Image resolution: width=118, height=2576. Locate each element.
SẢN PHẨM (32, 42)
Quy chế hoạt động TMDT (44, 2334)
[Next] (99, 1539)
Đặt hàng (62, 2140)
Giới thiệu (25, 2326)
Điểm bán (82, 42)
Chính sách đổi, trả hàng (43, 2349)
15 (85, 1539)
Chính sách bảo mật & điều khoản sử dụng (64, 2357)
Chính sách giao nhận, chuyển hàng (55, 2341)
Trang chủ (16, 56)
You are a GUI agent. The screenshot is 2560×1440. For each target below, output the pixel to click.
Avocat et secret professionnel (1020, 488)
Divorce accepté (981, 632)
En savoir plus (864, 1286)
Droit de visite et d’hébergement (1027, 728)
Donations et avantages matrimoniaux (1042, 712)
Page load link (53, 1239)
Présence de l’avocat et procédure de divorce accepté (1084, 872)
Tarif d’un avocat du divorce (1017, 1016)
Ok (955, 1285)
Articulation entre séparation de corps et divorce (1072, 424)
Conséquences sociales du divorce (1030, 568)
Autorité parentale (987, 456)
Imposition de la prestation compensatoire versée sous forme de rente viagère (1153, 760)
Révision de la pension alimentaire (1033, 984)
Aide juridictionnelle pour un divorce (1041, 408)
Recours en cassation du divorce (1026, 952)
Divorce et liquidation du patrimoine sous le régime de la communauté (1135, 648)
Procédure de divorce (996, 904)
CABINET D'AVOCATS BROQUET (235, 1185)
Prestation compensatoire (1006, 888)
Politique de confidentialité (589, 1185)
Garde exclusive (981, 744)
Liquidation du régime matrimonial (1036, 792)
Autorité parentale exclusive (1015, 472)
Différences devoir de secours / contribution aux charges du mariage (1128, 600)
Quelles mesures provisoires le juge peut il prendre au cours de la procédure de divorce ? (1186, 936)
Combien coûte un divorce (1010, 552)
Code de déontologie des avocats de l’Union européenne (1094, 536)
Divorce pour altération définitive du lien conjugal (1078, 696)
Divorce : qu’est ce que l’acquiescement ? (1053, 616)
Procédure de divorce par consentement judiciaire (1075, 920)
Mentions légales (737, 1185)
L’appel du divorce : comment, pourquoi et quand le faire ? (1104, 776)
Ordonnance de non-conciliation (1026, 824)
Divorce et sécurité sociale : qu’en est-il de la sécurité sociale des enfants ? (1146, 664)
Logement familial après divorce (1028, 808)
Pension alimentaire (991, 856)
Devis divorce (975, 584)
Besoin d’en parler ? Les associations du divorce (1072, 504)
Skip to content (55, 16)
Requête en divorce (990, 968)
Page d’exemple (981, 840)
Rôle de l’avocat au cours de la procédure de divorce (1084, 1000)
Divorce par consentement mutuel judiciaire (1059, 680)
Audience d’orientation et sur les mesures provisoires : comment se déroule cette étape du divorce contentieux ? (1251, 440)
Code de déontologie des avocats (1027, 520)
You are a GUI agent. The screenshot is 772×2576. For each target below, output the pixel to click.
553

■ ■ ■ ■ ■

▸ **Problem to solve**: Restate the entries above. Match them exactly.

▸ **Answer space**:
Image resolution: width=118, height=2576. Locate each element.
SẢN PHẨM (32, 42)
Quy chế hoạt động TMDT (44, 2334)
[Next] (99, 1539)
Đặt hàng (62, 2140)
Giới thiệu (25, 2326)
Điểm bán (82, 42)
Chính sách đổi, trả hàng (43, 2349)
15 (85, 1539)
Chính sách bảo mật & điều khoản sử dụng (64, 2357)
Chính sách giao nhận, chuyển hàng (55, 2341)
Trang chủ (16, 56)
You are a GUI agent. The screenshot is 2560×1440. For each target below, output the pixel to click.
Avocat et secret professionnel (1020, 488)
Divorce accepté (981, 632)
En savoir plus (864, 1286)
Droit de visite et d’hébergement (1027, 728)
Donations et avantages matrimoniaux (1042, 712)
Page load link (53, 1239)
Présence de l’avocat et procédure de divorce accepté (1084, 872)
Tarif d’un avocat du divorce (1017, 1016)
Ok (955, 1285)
Articulation entre séparation de corps et divorce (1072, 424)
Conséquences sociales du divorce (1030, 568)
Autorité parentale (987, 456)
Imposition de la prestation compensatoire versée sous forme de rente viagère (1153, 760)
Révision de la pension alimentaire (1033, 984)
Aide juridictionnelle pour un divorce (1041, 408)
Recours en cassation du divorce (1026, 952)
Divorce et liquidation du patrimoine sous le régime de la communauté (1135, 648)
Procédure de divorce (996, 904)
CABINET D'AVOCATS BROQUET (235, 1185)
Prestation compensatoire (1006, 888)
Politique de confidentialité (589, 1185)
Garde exclusive (981, 744)
Liquidation du régime matrimonial (1036, 792)
Autorité parentale exclusive (1015, 472)
Différences devoir de secours / contribution aux charges du mariage (1128, 600)
Quelles mesures provisoires le juge peut il prendre au cours de la procédure de divorce ? (1186, 936)
Combien coûte un divorce (1010, 552)
Code de déontologie des avocats de l’Union européenne (1094, 536)
Divorce pour altération définitive du lien conjugal (1078, 696)
Divorce : qu’est ce que l’acquiescement ? (1053, 616)
Procédure de divorce par consentement judiciaire (1075, 920)
Mentions légales (737, 1185)
L’appel du divorce : comment, pourquoi et quand le faire ? (1104, 776)
Ordonnance de non-conciliation (1026, 824)
Divorce et sécurité sociale : qu’en est-il de la sécurité sociale des enfants ? (1146, 664)
Logement familial après divorce (1028, 808)
Pension alimentaire (991, 856)
Devis divorce (975, 584)
Besoin d’en parler ? Les associations du divorce (1072, 504)
Skip to content (55, 16)
Requête en divorce (990, 968)
Page d’exemple (981, 840)
Rôle de l’avocat au cours de la procédure de divorce (1084, 1000)
Divorce par consentement mutuel judiciaire (1059, 680)
Audience d’orientation et sur les mesures provisoires : comment se déroule cette étape du divorce contentieux ? (1251, 440)
Code de déontologie des avocats (1027, 520)
You are a GUI agent. The screenshot is 772×2576. For each target below, output the pixel to click.
553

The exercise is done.